= Devin Galligan =

M. Devin Galligan (March 15, 1972 – December 27, 2003) was the founder of the charitable organization "Strain the Brain" which was founded to raise money for cancer patients at Vanderbilt University Medical Center. He later succumbed to that disease.

He was a 1990 graduate of the Baylor School in Chattanooga, Tennessee. He attended Hampden-Sydney College, but did not graduate. He received his B.A. from Fordham University in 1994. After graduation, he was a teacher in the New York City School system. He returned to Nashville after a couple of years in New York and was employed by the State Street Bank & Trust Company.

He served at Vanderbilt University Medical Center as a volunteer counselor after having a carcinoma removed from his brain in December 1996. The Reporter, a magazine of VUMC described the procedure as an "awake craniotomy". As they describe it, it is a "procedure [that] is a special form of brain mapping surgery paired with sophisticated anesthesiology techniques.

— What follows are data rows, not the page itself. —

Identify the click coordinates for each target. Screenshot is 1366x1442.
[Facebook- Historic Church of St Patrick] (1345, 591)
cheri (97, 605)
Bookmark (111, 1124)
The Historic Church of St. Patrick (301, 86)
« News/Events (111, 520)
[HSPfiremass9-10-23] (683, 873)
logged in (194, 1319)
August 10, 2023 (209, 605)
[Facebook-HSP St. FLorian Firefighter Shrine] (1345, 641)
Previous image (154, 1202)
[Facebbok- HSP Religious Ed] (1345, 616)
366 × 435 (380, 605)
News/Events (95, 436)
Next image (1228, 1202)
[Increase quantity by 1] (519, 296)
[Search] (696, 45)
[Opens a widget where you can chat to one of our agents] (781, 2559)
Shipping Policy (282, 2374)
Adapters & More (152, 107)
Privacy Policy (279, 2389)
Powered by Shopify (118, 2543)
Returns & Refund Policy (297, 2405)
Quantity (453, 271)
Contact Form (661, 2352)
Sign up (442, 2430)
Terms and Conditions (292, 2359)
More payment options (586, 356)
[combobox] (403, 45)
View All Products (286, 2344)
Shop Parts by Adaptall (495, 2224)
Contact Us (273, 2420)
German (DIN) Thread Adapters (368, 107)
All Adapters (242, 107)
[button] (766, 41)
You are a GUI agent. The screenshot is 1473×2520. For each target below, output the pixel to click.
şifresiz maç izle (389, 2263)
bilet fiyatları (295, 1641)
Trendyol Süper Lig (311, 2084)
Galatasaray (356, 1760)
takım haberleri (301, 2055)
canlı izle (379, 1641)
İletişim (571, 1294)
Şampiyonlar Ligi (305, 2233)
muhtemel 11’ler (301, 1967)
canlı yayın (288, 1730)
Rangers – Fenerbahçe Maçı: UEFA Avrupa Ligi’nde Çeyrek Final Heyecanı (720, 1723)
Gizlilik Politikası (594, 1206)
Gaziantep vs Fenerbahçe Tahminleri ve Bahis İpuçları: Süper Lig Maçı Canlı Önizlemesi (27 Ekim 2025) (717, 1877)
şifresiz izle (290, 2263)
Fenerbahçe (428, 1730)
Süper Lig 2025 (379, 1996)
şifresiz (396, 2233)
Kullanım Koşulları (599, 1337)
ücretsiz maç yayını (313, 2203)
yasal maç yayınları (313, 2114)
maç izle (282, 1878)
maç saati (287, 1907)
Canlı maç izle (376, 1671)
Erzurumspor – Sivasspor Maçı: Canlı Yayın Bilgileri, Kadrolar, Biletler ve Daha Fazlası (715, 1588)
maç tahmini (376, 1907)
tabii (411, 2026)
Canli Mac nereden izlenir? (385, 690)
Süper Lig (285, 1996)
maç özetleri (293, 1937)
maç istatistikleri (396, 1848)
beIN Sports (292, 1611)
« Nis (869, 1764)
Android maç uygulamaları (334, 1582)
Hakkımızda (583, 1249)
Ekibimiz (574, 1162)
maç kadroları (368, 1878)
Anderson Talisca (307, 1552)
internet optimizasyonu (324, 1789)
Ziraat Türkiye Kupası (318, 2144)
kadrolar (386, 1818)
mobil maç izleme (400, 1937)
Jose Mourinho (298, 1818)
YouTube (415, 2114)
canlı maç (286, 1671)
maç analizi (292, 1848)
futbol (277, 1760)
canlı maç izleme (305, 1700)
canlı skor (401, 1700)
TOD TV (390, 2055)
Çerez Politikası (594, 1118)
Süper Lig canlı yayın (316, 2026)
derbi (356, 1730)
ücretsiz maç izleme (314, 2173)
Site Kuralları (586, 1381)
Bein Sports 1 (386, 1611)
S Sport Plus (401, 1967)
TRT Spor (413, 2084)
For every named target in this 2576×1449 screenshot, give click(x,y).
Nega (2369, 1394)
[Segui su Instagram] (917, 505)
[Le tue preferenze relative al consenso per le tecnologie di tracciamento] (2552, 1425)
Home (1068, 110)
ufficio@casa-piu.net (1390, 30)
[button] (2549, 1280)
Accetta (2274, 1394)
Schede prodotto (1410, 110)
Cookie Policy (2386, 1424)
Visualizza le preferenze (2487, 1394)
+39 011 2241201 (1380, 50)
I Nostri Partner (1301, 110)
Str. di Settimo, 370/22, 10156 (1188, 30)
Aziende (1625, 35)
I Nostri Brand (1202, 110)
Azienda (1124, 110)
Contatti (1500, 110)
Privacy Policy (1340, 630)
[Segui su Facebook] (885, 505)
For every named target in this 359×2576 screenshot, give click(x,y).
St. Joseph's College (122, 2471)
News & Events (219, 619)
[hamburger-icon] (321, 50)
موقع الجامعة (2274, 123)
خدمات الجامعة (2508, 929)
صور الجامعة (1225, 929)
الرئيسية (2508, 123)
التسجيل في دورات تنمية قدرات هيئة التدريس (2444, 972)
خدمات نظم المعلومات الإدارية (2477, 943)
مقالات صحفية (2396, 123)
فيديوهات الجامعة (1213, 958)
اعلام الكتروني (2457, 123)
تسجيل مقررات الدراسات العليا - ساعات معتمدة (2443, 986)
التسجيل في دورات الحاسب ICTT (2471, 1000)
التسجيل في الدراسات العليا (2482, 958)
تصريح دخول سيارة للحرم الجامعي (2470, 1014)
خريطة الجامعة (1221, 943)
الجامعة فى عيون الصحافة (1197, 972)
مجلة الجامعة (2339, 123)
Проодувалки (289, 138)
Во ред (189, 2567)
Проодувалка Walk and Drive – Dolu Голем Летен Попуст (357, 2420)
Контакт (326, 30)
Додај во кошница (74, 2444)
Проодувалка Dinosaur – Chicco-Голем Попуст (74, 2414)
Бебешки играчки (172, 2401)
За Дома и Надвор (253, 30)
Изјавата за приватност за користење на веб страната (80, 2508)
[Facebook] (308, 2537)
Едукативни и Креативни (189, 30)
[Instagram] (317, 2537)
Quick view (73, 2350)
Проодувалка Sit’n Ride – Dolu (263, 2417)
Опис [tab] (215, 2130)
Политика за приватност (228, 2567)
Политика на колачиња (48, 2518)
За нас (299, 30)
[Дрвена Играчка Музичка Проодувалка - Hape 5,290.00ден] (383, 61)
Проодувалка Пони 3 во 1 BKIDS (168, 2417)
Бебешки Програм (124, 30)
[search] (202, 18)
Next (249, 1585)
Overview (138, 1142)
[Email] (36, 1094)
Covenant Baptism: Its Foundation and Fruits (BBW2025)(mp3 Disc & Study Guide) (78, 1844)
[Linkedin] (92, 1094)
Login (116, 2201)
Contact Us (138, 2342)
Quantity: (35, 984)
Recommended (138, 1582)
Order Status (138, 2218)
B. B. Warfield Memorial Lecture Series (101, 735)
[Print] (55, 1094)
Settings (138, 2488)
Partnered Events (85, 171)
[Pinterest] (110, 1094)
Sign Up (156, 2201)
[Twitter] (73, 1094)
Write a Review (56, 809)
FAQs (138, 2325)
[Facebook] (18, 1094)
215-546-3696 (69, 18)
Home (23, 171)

The patient is in a deep sleep during the first phase, but is awakened later during the surgery to perform a series of tests to help guide surgeons through the rugged pathways of the brain."

After his surgery, he began training for triathlons and iron man contests. He was one of the carriers of the Olympic Torch for the 1996 Summer Olympics in Atlanta.

He was married to Kristi Moore Galligan on February 14, 1998. They had two children together: Izaak Pontius Galligan (11/24/1996) and Alexander Devin Galligan (10/05/2001).